Could you find every line in the records below that contains the word "Image" and copy it?

Data entries
________________________

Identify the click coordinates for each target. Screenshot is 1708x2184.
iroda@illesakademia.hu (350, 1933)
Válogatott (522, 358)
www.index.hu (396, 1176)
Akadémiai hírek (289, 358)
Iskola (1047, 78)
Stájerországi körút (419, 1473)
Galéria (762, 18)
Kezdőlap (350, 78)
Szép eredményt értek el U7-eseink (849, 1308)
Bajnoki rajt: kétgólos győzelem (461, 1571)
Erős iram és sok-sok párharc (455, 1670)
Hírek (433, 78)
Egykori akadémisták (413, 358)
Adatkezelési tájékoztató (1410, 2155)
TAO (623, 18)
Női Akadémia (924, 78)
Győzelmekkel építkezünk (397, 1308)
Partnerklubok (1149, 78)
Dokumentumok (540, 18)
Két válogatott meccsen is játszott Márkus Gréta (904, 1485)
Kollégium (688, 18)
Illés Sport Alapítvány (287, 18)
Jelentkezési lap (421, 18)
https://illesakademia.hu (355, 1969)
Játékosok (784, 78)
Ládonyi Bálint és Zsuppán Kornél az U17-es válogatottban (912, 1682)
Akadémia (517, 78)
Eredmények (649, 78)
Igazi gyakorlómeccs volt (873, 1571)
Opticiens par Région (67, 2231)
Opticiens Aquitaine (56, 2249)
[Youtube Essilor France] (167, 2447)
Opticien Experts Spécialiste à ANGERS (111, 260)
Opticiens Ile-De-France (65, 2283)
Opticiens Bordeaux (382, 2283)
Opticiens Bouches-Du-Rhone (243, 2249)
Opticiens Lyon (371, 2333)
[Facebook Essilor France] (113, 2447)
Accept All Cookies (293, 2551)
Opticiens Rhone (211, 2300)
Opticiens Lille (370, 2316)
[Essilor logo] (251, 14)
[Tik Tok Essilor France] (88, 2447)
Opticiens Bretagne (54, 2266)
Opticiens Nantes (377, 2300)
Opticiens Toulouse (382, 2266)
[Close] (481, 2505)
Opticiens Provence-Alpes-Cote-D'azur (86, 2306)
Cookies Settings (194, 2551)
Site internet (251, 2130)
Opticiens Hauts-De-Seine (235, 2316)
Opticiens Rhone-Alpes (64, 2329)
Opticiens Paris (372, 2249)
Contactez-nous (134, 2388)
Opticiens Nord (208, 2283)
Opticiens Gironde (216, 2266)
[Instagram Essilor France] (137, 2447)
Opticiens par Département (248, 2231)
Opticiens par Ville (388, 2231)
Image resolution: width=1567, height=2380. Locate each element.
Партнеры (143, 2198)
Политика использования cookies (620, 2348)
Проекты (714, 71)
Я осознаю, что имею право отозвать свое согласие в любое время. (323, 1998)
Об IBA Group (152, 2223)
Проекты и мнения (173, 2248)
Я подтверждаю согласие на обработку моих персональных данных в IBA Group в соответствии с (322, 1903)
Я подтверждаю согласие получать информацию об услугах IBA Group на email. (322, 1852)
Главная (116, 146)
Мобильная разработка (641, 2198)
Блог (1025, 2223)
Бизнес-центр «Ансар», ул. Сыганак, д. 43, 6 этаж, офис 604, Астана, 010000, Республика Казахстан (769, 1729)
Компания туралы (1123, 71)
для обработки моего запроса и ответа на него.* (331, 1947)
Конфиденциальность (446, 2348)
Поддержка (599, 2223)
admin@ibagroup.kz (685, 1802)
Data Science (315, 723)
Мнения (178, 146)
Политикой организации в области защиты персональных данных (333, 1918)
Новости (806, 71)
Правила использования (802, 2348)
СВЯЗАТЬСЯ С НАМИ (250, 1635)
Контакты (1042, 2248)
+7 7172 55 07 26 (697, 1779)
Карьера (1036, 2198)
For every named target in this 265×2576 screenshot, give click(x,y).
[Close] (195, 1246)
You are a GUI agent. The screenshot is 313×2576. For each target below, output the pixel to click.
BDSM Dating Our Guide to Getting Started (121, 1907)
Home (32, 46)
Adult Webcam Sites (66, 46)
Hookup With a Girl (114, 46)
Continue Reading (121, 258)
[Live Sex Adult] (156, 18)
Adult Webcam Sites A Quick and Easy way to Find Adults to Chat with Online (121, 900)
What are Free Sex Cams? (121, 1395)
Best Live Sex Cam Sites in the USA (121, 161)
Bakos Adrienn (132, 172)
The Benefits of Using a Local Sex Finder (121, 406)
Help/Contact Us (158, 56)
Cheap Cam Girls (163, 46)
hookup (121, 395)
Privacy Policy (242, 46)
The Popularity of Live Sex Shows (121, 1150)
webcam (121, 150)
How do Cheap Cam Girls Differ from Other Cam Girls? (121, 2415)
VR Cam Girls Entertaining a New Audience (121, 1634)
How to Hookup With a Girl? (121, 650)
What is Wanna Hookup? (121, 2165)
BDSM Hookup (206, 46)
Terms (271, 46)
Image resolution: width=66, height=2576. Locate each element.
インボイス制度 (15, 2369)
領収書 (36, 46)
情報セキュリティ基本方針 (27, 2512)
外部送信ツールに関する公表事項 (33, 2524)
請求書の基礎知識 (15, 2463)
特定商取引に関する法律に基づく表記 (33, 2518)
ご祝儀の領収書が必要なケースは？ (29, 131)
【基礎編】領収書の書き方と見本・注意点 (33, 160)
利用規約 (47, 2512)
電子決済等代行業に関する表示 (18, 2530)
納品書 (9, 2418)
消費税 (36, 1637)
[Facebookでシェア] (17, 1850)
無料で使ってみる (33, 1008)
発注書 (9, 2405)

________________________

◆ **Task result**
Image resolution: width=1567, height=2380. Locate each element.
Image resolution: width=66, height=2576. Locate each element.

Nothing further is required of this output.